• Your instructions:
At the line containing "Image resolution: width=644", begin an exact copy, and continue through the last line of the entries below. Leave out any pictures.

================================

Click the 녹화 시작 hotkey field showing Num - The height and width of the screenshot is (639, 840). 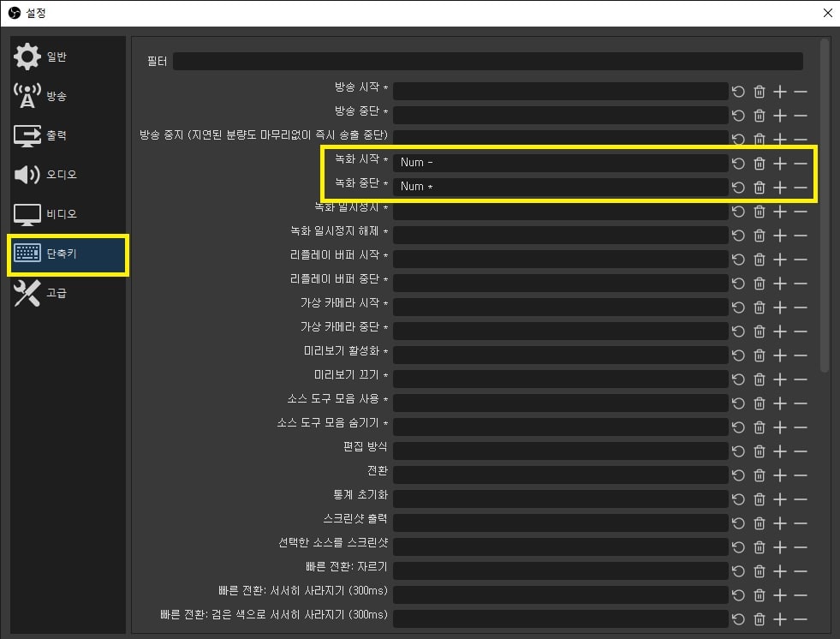pyautogui.click(x=560, y=163)
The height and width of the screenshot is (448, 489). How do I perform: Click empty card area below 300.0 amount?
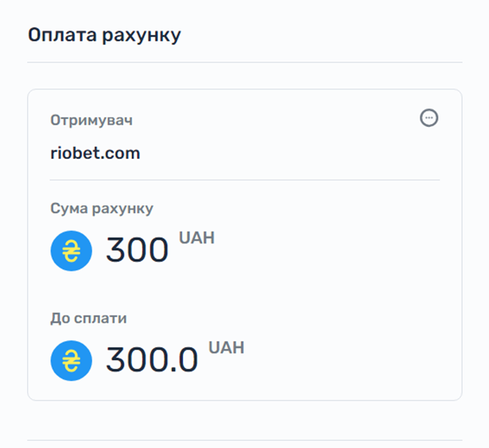245,389
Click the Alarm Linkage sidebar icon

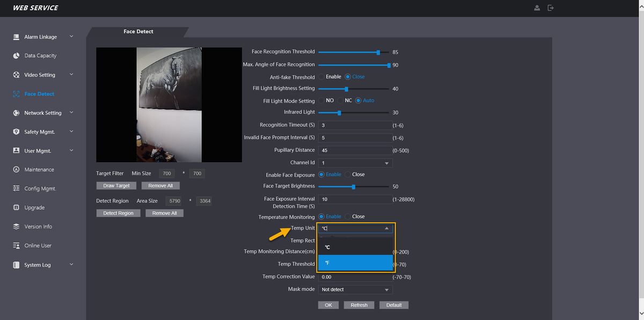(x=16, y=37)
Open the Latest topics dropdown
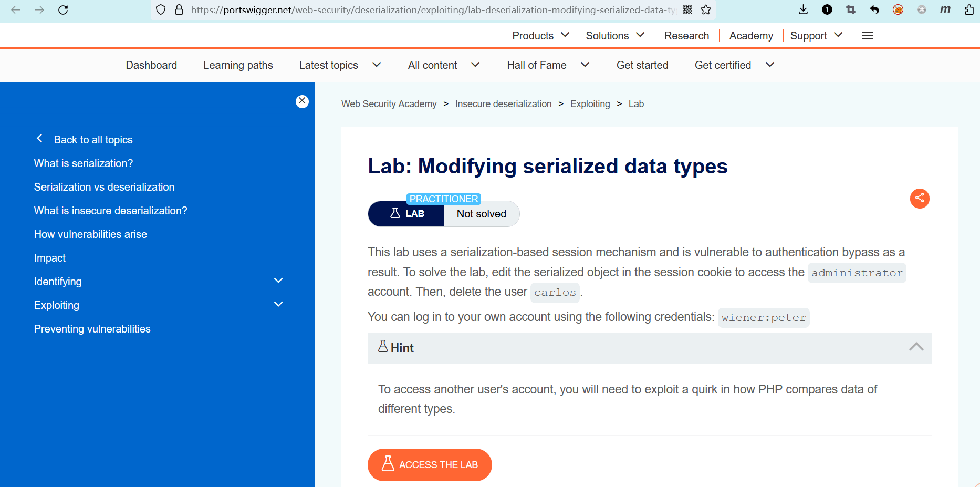 340,65
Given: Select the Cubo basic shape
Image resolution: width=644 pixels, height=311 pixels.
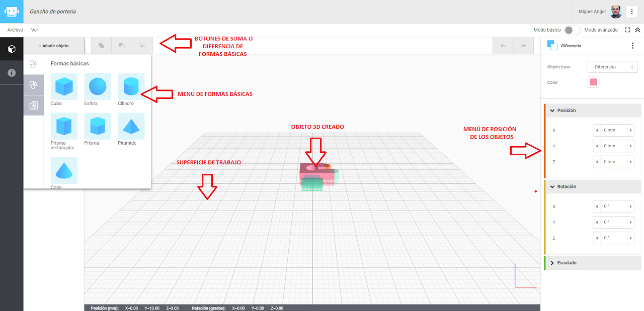Looking at the screenshot, I should [64, 86].
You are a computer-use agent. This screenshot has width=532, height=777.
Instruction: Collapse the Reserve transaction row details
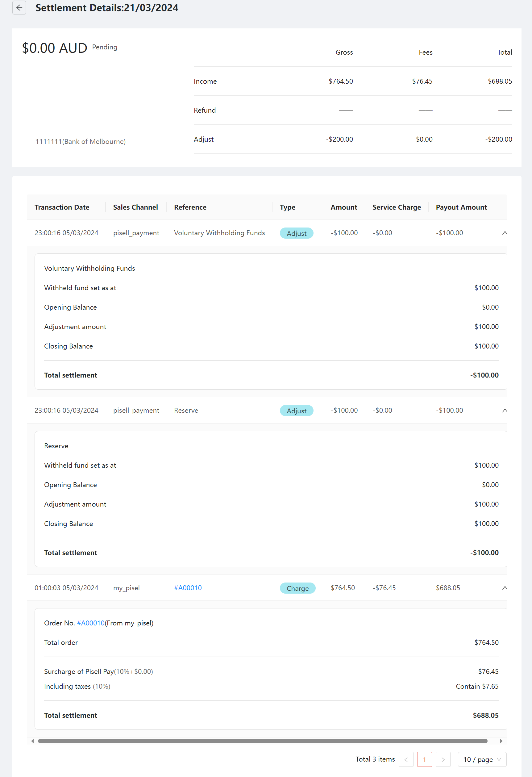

================================

• Result:
Image resolution: width=644 pixels, height=311 pixels.
Looking at the screenshot, I should [64, 86].
You are a computer-use agent. This screenshot has width=532, height=777.
Instruction: Collapse the Reserve transaction row details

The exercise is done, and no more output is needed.